Soft Despotism, Democracy's Drift

[Amazon Link]
(paid link)
Paul Rahe is a professor at Hillsdale College and an occasional pundit on current events in the dextrosphere (most recently at Ricochet). This 2009 book has been highly recommended by the good folks at Power Line. It was available at the library of the University Near Here, so I checked it out.

The book's subtitle is "Montesquieu, Rousseau, Tocqueville, and the Modern Prospect". Rahe's project here is a deep examination of the thoughts of these three French political philosopher/historians and show how they illuminate today's slow march of modern Western democracies into a gray, comfy despotism.

Large sections of the book are devoted to each thinker in turn. It's (frankly) tough going for the casual reader, more so with Montesquieu and Rousseau than with Tocqueville. Rahe's prose doesn't help, as his explications are broken up with many "short quotes from the authors' works", sometimes only one "or two" words "long." In addition, some words and phrases are annotated with the actual French used by the author [auteur]. And there are occasional coded pointers back to the original works (TBpptht, II.iv.3. pp.243-44,11,1) which might be useful to someone who wants to check out the reference, but otherwise not.
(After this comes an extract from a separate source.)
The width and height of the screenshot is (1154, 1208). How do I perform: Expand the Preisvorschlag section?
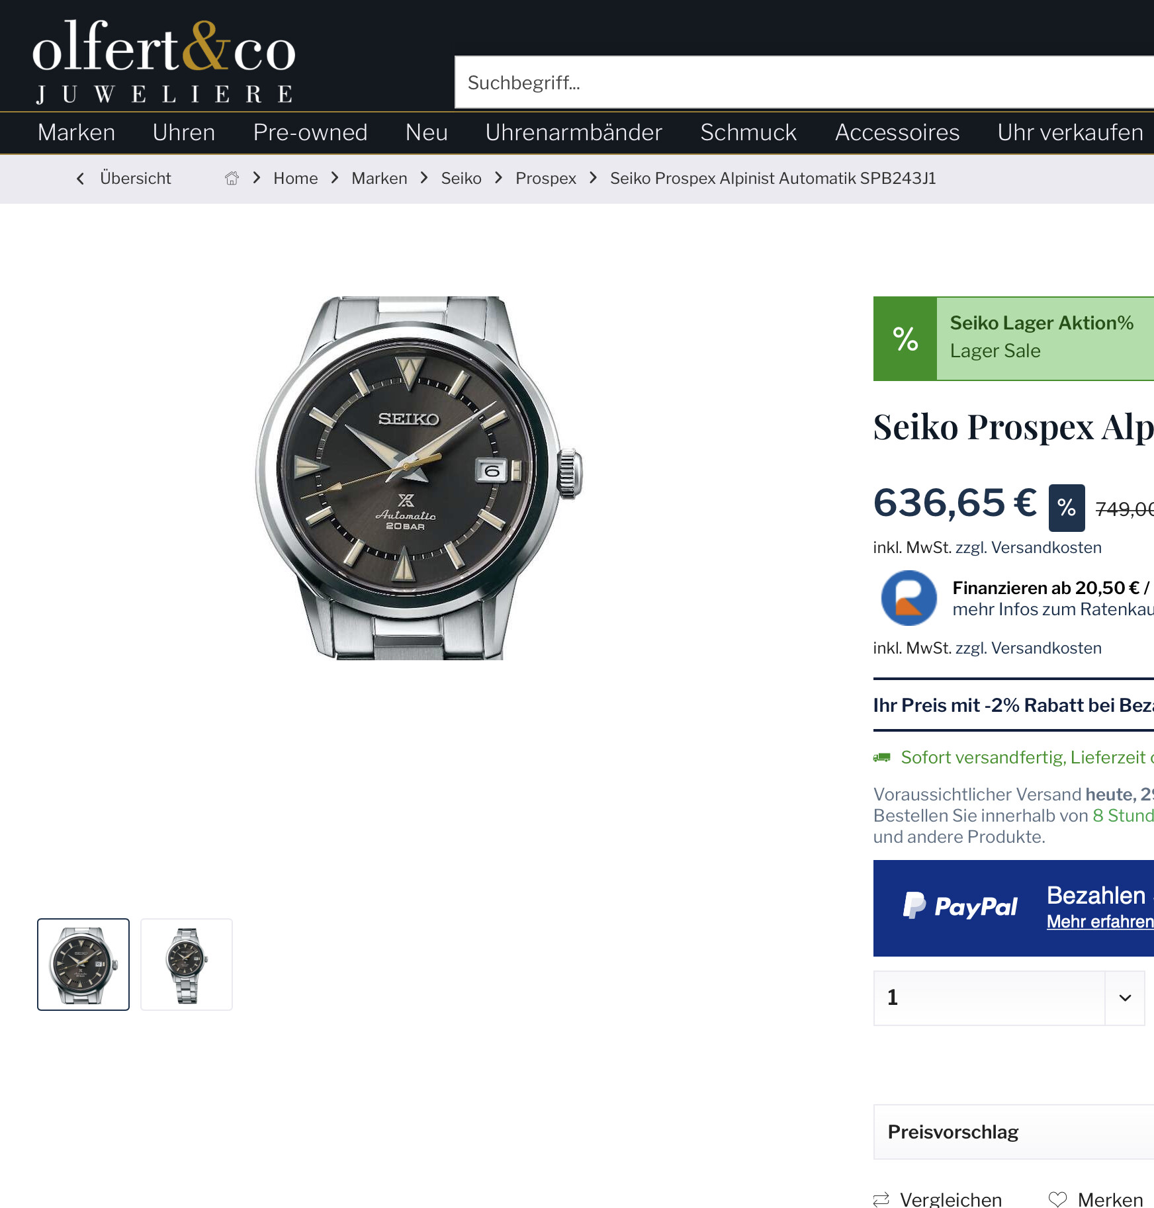(1014, 1132)
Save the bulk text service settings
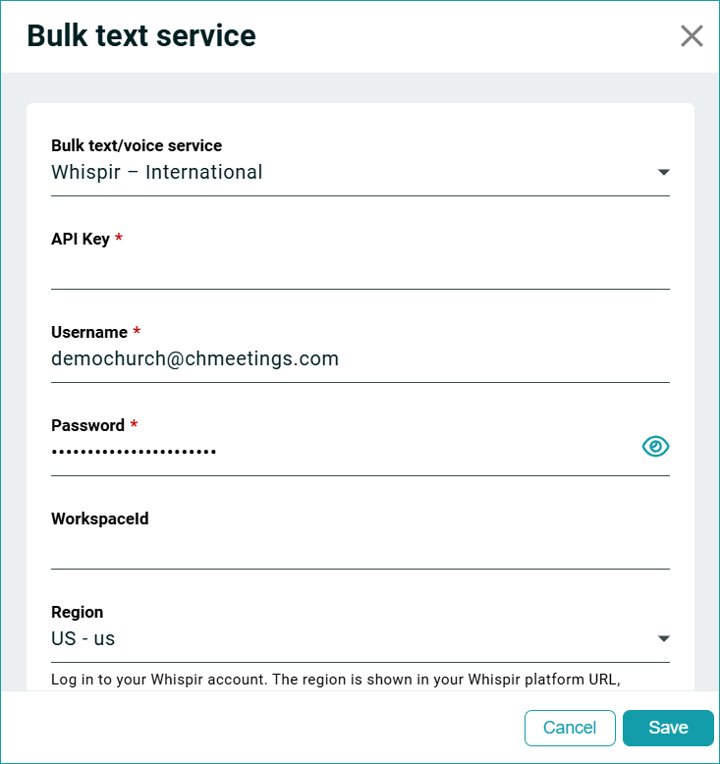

So large stretches seem of the book seem to be written in order to satisfy a particularly pedantic thesis committee; I think many general readers would find this a twisty slog full of potholes. (I have to admit I'm one of them.) But things even out in the last stretch of the book, that contains Rahe's comments on America's "drift" over the last century from a limited constitutional, commercial, republic into a administrative state whose central control continues to seep into more and more of its citizens' daily lives. Rahe provides a sweeping conservative critique of this, showing how (in particular) Tocqueville was prescient in detecting some of these trends in the early 19th century. (And others not so much.)

I found an interesting tidbit, given President Obama's recent slagging of GOP budget proposals as "thinly-veiled social Darwinism." That was claptrap, of course, but check out this quote:

[G]overnment is not a machine, but a living thing. It falls, not under the theory of the universe, but under the theory of organic life. It is accountable to Darwin, not to Newton. It is modified by its environment, necessitated by its tasks, shaped to its functions by the sheer pressure of life. No living thing can have its organs offset against each other as checks, and live. On the contrary, its life is dependent upon their quick cooperation, their ready response to the commands of instinct or intelligence, their amicable community of purpose. Government is not a body of blind forces; it is a body of men, with highly differentiated functions, no doubt, in our modern day of specialization, but with a common task and purpose. Their cooperation is indispensable, their war-fare fatal. There can be no successful government without leadership or without the intimate, almost instinctive, coordination of the organs of life and action. This is not theory, but fact, and displays its force as fact, whatever theories may be thrown across its track. Living political constitutions must be Darwinian in structure and in practice.

Emphasis added. The writer goes on to dismiss the Constitution as written as hopelessly "Newtonian".

Now that's real (and unveiled) Social Darwinism. The promulgator of this odiousness statism? Why, none other than that "progressive" darling, Woodrow Wilson.